Andrew James (25:04): Yeah, and I totally agree with what Sean’s saying. It’s very similar to the approach we take when we go to optimize algorithms on the back end. I’m not so much in the user seat, but it’s almost always going to be a waste of money to optimize prematurely. We need to study, we need to talk to our users, we need to profile. We need to see where our efforts are best spent. And then we need to analyze the algorithms, do the research, figure out if there’s anything for us to gain. And then at that point, we can go set about trying to realize those gains. So I think that it would not be advisable for someone to start employing things like quantization and sparsity from the outset, but it’s another step as they iterate and refine the model closer to the end. Once they have something developed and working, then they can go to the literature and look at different pruning strategies or quantization methods and experiment with them to see if they still achieve a result that’s satisfactory for their application. Because again, a lot of this research is … the paper will be published and they have a particular model that they’re targeting and that model was trained for a specific purpose. And so for some applications like perhaps image recognition or video processing, yes, sparsity works very well. You can cut out some of the data and that’s fine. But if you go to other applications, it probably won’t work so well. Applications where essentially your model is more highly connected and there’s more importance kind of spread around across the weights in the various layers.

Brian Skinn (26:47): Yeah, that was touching on something that occurred in terms of model accuracy and making sure that when you try to apply these optimizations that you have to … I figured you had to, and it sounds like you do … make sure that your model quality and your model accuracy stays where you need it to be as you’re trying to optimize it.

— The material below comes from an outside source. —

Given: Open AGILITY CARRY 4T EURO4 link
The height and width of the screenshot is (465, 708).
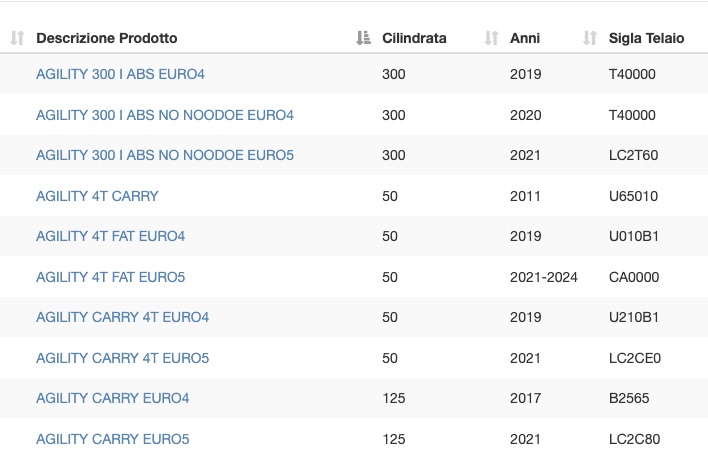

Andrew James (27:03): Absolutely. And depending on the model, it will be more or less sensitive to these types of things. And ultimately the end result is whatever your business need or application is, is it accurate enough for you to provide value to your customers or to accomplish the goal that your software set out to do? And those are questions that you have to answer. Unless you’re in a situation where you’re doing something exactly the way it’s been done before, which is somewhat rare, you can’t necessarily rely on things that people have done to work exactly the same way for you.

Brian Skinn (27:42): Sure. Cool. We’re about on time. Any last thoughts before we wrap? Seems like a good conversation. I enjoyed it. I have a lot to learn when it comes to machine learning and PyTorch in particular. This definitely was beneficial for me. Really appreciate it. Andrew, Sean, thank you for taking the time for the conversation. Again, I’m Brian Skinn, Community Manager here at OpenTeams. Check us out openteams.com and we’ll catch you next time. Have a good day.

Sean Ross-Ross (28:08): Thanks, everyone.

Andrew James (28:10): Thanks, Brian. Thanks, Sean.